The Senate and House majority leaders at the time of ObamaCare’s passage were from Nevada and San Francisco, respectively. They were two of the most involved legislators in passing the law, despite public outcry and warnings from those of us who read the bill and said that some of the requirements of it would not fly. Now the news is that the state of Nevada has secured a waiver for the MLR requirements:
Nevada’s Insurance Division had appealed to the feds to reduce the federal requirement that health plans serving people who buy insurance on their own must spend at least 80 percent of the money they collect on medical expenses.
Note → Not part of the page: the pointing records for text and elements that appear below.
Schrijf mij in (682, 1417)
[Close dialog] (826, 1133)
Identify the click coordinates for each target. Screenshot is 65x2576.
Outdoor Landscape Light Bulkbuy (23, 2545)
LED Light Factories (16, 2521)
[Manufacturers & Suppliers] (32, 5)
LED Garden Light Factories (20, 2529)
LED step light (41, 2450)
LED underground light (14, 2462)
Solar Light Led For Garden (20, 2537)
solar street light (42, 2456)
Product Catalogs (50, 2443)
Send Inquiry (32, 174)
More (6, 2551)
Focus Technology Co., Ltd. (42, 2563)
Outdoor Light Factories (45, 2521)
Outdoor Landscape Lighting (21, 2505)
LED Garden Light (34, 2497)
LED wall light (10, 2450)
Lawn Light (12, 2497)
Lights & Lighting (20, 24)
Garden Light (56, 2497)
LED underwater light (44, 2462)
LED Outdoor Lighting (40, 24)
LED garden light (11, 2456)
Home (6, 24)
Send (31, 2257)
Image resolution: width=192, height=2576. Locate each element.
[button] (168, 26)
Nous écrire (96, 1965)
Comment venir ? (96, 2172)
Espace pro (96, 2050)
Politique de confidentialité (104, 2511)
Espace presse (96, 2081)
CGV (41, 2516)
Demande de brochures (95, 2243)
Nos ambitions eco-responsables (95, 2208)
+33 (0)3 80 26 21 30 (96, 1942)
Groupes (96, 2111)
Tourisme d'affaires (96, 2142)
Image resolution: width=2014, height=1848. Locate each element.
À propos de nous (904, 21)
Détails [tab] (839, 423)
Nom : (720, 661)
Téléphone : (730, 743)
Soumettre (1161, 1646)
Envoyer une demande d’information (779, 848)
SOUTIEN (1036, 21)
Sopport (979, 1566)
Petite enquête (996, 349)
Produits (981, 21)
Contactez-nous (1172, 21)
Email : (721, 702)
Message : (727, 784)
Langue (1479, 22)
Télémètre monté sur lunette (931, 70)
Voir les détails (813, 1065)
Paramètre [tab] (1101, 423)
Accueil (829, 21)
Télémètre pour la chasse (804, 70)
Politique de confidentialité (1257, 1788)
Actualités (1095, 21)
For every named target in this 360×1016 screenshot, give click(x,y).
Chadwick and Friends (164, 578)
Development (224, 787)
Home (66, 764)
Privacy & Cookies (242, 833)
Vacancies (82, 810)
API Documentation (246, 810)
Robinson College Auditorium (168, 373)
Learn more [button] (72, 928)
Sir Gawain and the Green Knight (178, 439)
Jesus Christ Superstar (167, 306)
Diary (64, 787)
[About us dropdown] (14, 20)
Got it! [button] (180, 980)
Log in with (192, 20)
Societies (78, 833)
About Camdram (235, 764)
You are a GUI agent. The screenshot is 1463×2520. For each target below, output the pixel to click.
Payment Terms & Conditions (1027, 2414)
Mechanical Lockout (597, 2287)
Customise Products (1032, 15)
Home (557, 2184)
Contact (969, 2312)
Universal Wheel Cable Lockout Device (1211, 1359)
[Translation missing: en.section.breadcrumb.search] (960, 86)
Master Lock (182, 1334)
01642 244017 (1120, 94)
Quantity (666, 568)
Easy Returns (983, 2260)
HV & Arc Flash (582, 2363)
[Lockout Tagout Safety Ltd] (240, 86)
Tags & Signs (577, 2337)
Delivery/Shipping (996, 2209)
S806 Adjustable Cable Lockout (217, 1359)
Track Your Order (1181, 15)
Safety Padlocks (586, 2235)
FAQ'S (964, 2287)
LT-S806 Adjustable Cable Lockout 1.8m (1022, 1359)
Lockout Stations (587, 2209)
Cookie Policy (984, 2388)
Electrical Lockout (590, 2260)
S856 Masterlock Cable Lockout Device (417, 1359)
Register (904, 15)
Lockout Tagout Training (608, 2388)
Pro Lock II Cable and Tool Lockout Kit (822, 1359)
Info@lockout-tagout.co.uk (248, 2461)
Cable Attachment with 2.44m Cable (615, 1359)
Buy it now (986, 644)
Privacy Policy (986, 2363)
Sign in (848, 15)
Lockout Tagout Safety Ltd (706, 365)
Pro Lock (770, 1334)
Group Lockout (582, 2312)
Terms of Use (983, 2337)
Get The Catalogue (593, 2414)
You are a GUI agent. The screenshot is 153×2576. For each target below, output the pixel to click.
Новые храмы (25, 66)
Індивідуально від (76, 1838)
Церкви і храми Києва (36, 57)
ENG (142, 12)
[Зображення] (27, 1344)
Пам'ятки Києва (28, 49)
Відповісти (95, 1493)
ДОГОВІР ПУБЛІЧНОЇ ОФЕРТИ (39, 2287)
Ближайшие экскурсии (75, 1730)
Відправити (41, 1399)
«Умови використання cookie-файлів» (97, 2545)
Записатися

Under the national rule, companies that don’t spend that percentage of revenue on medical costs have to cut policyholders rebate checks starting this year.
Nevada asked that requirement be reduced to 72 percent for one year, arguing that top insurance providers would be so strapped to make the payments that they’d exit the state market.
Health and Human Services didn’t fully buy that argument, but did agree to reduce the requirement to 75 percent for a year, expressing concern about what might happen to people with policies from insurers Golden Rule and Aetna if they didn’t.
The waivers in Pelosi’s district pertained to a different requirement in the health care law dealing with annual benefit limits. The latest set brings the total number of such exemptions since the law’s implementation to 1,372 nationwide. More than 3 million people are enrolled in plans affected by these waivers.
It appears that George W. Bush isn’t the only one being vindicated these days.